Western Nebraska family (family D) with autosomal dominant parkinsonism

Z. K. Wszolek, B. Pfeiffer, J. R. Fulgham, J. E. Parisi, B. M. Thompson, R. J. Uitti, D. B. Calne, R. F. Pfeiffer

Research output: Contribution to journalArticlepeer-review

106 Scopus citations

Abstract

The etiology of Parkinson's disease (PD) remains uncertain. Environmental influences may have an important role, but genetic factors have been firmly implicated in several recently reported kindreds. We studied a family (family D) whose ancestors probably immigrated to the United States from England. The pedigree contains 188 individuals spanning six generations with 18 affected members. Autosomal dominant inheritance is present. Typical levodopa- responsive PD with bradykinesia, rigidity, resting tremor, and impaired postural reflexes develops. Eye movement abnormalities, pyramidal and cerebellar signs, sensory disturbances, and orthostatic blood pressure changes do not occur.
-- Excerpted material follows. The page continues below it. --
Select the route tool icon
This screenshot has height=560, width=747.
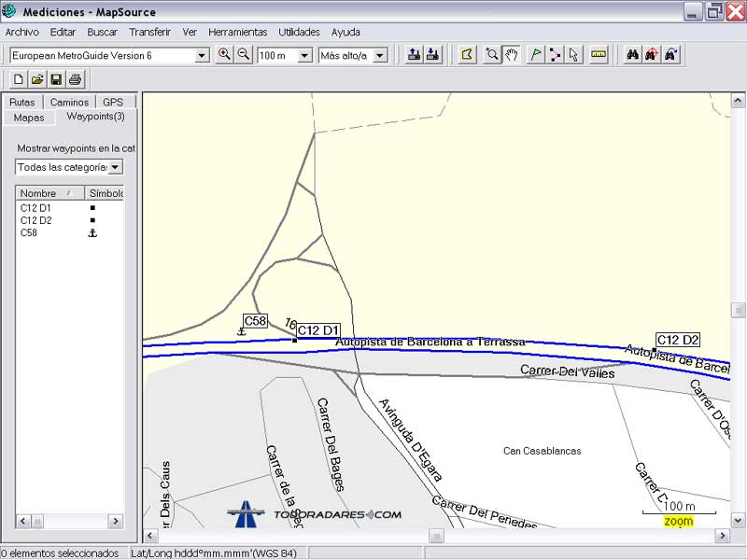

Disease progression is slow. PET with [18F]-6- fluoro-L-dopa (FD) performed on an affected individual revealed decreased uptake of FD in a pattern consistent with PD. Autopsy performed on another affected individual demonstrated neuronal and pigmentary loss, gliosis, and Lewy bodies in the substantia nigra pars compacta. This large kindred appears to represent a neurodegenerative disorder closely resembling, if not identical to, idiopathic PD.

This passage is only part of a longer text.